Our job as architects is inspired and is threaded, on the one hand, with the practice of others who were before us and who left us –for better or for worse– our work areas: geographical, intellectual and also ethical areas. Cities, schools and attitudes. The necessary knowledge of these areas invites a study with its fluctuating balance between the systematic and approximate –between science and art– that keeps growing every day, on the boards but also in journeys –one could even say that is going where we go– tracing the guidelines of our research. There is a whole gradation lines, among those firmer, apparently indelible over time and with an unequivocal direction, to the apparently disjointed, gray or discontinuous. Between them the warp where we move on is woven, which sometimes serves as an Ariadne’s thread and others a trapeze artists safety net.
But there is also a link with other professionals like us and who, thanks to that proximity, it is possible to shape the discourse itself or build a common one, establishing a supposedly enriching dialogue for both parties. These links, and more in our days, are often built from friendship and geographical proximity, but others are from a more distant and conceptual relationship. This circumstance that can logically change over time is very clearly accidental.
It is finally possible as well as desirable the attention, and participation in their formative period, of future generations of architects, dialogue that occurs first of all in the classrooms or their environment, which is also a source of a mutual enrichment and that could serve as first explanation for the attention of teaching.
Extremes like naturalness, the awareness that what we pursue is there, implicit in the conditions of the project –work understood as unveiling, in both senses of discovering and effort– along with the uniqueness of the ambition to do one’s best, excellence.
Our work also moves between approximation and precision. Those of us who devote ourselves to architecture, and far more if we also deal with teaching, we know that our work has something of disclosure, as suggested above.
And what about the tension between tradition and innovation? Our work, we now know, is threaded, like it or not, in a tradition.
And we are certainly inheritors of the so called modern architecture, of the movement that would objectify architecture, but we also know we are children of the Baroque, the manipulation of the viewer and his senses.

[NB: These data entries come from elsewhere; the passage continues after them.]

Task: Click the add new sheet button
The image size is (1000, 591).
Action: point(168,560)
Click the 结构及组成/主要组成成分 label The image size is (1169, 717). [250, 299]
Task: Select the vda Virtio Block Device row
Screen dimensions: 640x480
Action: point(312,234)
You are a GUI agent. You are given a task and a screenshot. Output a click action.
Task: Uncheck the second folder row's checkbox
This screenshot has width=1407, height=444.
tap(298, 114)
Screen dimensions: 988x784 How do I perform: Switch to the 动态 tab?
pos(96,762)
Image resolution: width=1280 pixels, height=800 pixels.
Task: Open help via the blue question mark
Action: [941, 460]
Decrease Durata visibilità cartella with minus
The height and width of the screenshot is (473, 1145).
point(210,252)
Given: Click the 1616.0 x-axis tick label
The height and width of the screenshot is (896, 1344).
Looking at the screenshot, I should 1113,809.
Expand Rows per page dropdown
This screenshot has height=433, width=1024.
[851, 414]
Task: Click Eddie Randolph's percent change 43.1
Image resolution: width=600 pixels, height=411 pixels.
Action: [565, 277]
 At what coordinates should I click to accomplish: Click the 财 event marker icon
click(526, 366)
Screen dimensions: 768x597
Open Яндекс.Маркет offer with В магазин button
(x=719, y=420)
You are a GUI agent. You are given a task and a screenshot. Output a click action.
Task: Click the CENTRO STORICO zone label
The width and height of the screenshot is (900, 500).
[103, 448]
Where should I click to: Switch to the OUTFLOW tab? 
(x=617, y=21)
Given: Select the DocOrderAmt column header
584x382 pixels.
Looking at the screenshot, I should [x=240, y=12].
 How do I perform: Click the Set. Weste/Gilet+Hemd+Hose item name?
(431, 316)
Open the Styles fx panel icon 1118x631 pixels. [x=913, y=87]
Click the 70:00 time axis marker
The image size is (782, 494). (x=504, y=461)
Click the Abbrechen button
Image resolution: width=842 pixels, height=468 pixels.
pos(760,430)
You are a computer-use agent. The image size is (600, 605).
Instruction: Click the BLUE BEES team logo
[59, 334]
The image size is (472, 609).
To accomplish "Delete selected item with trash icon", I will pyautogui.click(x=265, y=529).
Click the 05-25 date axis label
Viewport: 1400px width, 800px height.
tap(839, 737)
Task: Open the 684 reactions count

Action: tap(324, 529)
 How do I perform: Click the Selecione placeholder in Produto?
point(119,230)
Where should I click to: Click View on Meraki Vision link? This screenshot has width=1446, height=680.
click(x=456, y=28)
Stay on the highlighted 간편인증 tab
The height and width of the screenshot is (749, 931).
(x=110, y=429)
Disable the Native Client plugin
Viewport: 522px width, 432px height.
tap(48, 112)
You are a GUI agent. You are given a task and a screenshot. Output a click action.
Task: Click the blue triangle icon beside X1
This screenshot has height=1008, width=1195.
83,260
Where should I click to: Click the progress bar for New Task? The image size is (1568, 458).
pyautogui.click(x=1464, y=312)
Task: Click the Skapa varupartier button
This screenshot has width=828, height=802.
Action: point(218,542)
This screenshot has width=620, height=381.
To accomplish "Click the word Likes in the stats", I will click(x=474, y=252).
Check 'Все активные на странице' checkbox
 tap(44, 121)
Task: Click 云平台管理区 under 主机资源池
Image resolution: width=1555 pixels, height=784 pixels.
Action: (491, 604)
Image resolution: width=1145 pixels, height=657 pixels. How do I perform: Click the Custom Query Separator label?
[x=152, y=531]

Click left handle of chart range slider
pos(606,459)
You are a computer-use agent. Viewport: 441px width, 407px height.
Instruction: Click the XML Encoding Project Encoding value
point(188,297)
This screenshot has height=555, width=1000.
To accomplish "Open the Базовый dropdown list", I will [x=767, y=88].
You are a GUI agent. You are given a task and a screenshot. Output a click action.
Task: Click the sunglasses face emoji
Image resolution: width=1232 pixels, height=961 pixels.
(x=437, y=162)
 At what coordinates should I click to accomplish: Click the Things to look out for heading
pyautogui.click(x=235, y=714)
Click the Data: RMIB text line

In conclusion a more derivative remark of the above explanation: the importance of the place. Neither the place is the site –in the urban area– nor the data collected in the surveying. There is a huge density in reality, completely unattainable even in successive readings, accumulated into a new sort of palimpsest. Physical, cultural, social and political place: place as a suggestion, as an opportunity and also as a limitation.
Eduardo Delgado Orusco
He holds a Master´s Degree in Architecture (1989) and a Ph.D. in Architecture (2000) from the School of Architecture of Madrid (ETSAM). His dissertation entitled “Spanish Sacred Architecture, 1939-1975” was awarded the Extraordinary Prize of the Polytechnic University of Madrid (2001).
He is the consultant for the City Council of Madrid for the catalog “Modern and Contemporaneous Architecture”. He is also a member of the research team “Cultural Landscape” of the Department of Architectural Projects of the Polytechnic University of Madrid and of the research team “Photography and Architecture” of the School of Architecture and Engineering of the University of Zaragoza.
He started his professional practice at the office of Iñaki Ábalos and Juan Herreros. Since 2000, he is the founder and director of Reset Architecture. His architectural work has received numerous awards and has been widely published.
He combines the professional activity with research and teaching. He is the author of numerous articles and books on contemporaneous art and architecture. He taught at the Centre for Integrated Studies in Architecture and the Faculty of Cultural Heritage Studies of the university SEK of Segovia, at the School of Architecture and Technology, and at the Institute for Innovation and Architectural Culture of the University Camilo José Cela, where he was head of the Departments of Architecture Design and Graphical Expression (2000-2008), and also at the Technical School of Architecture of the Polytechnic University of Madrid. He also taught at different European and Latin American universities. At present, he is an associate professor at the School of Architecture and Engineering of the University of Zaragoza. And, during the spring semester, he has been invited to the Department of Architecture of the School of Design of the University of Pennsylvania to conduct his personal research (U.S., 2015).